• Task statement: Pull out each line of the entries below that contains the word "icon".

Stored dataset entries
------------------------------
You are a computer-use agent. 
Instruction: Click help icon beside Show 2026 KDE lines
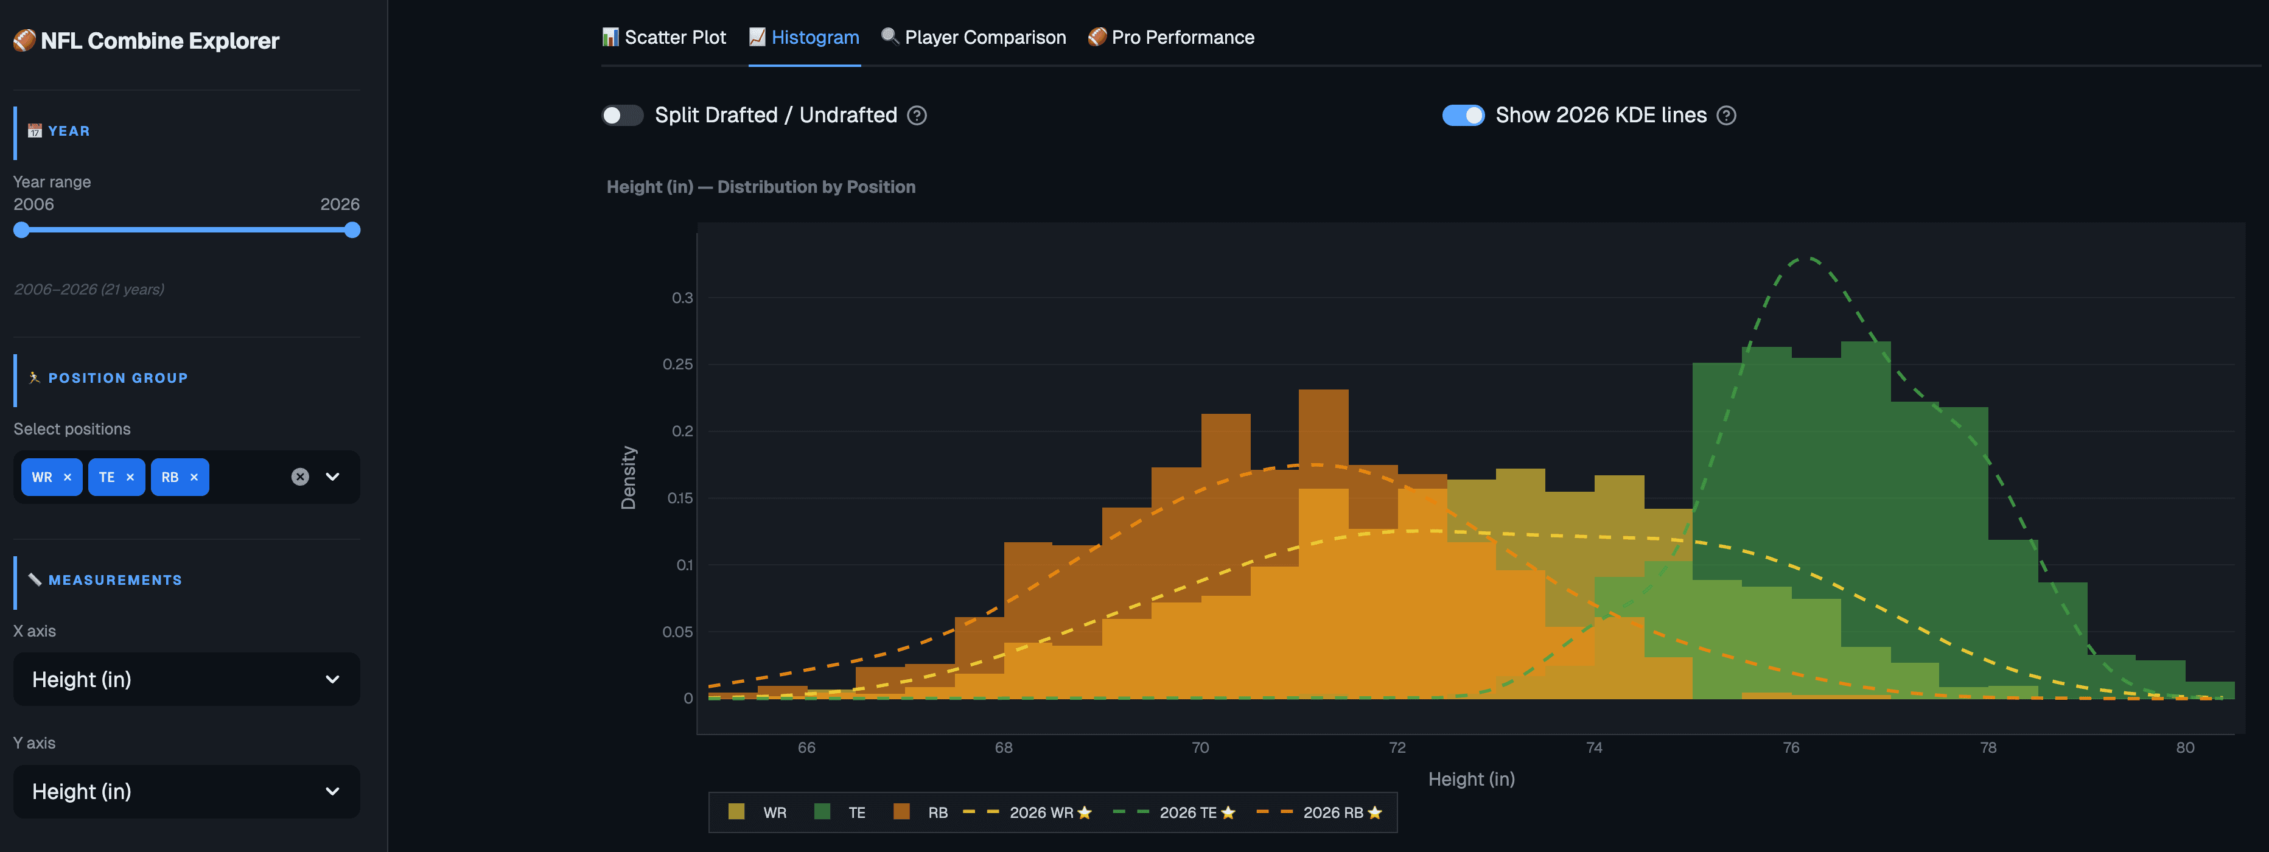[x=1726, y=115]
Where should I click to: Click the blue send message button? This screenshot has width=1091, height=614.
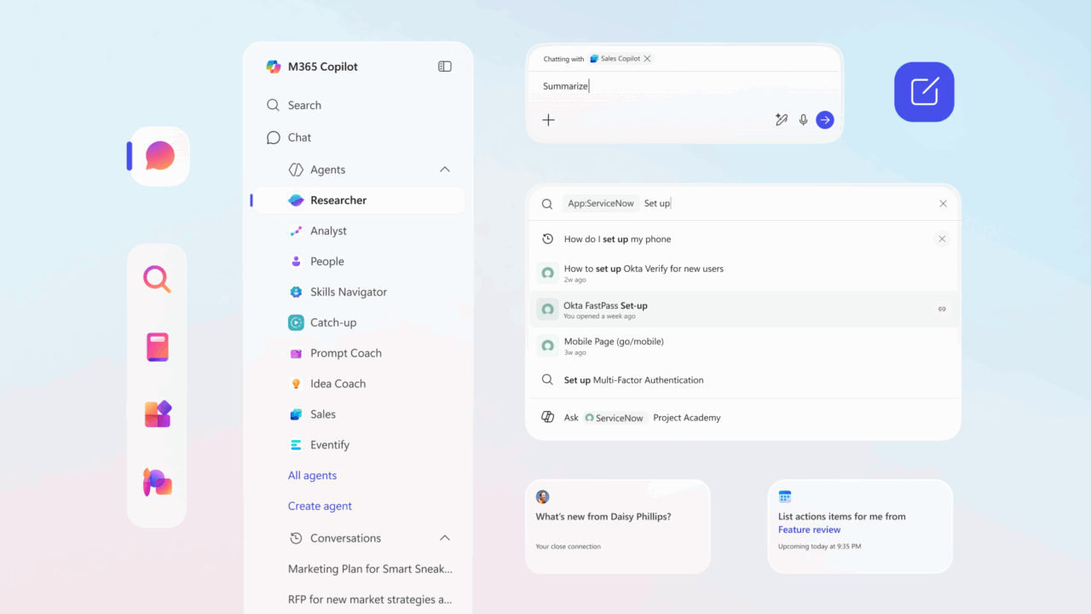tap(824, 119)
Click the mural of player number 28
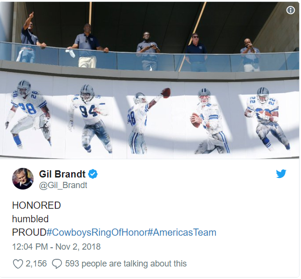 click(28, 114)
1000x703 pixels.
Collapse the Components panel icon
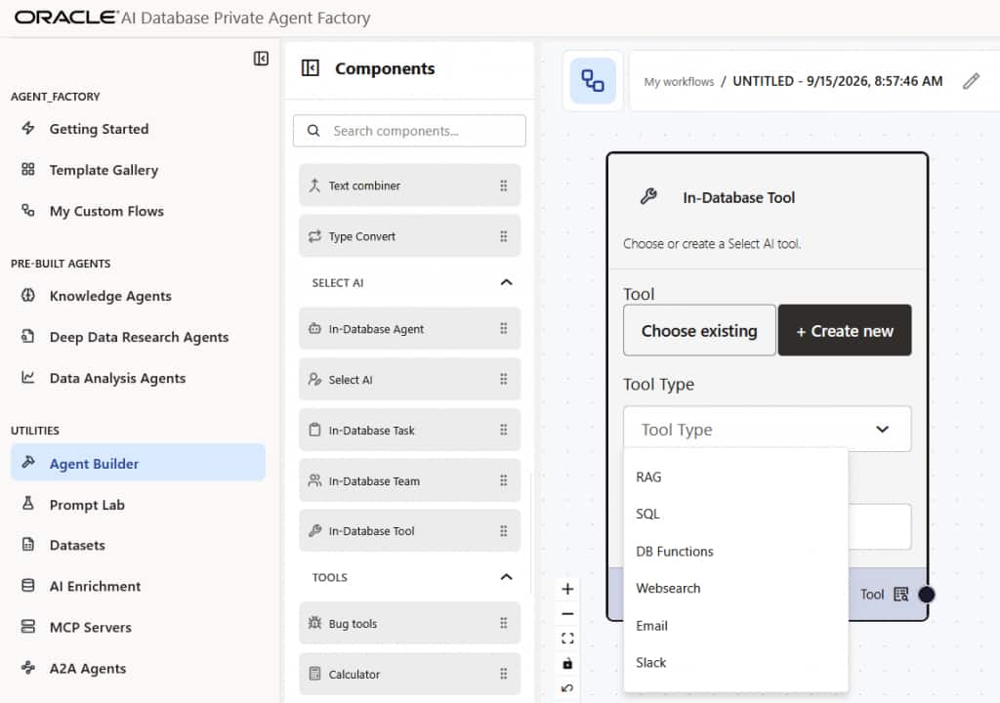pos(310,68)
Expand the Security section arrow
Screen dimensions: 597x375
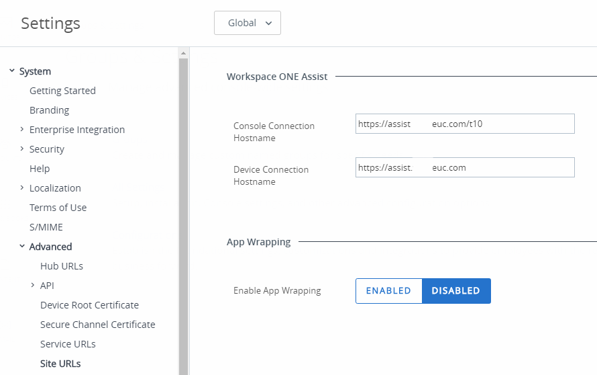point(22,149)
------------------------------
• Output:
Instruction: Click help icon beside Show 2026 KDE lines
Collapse the Components panel icon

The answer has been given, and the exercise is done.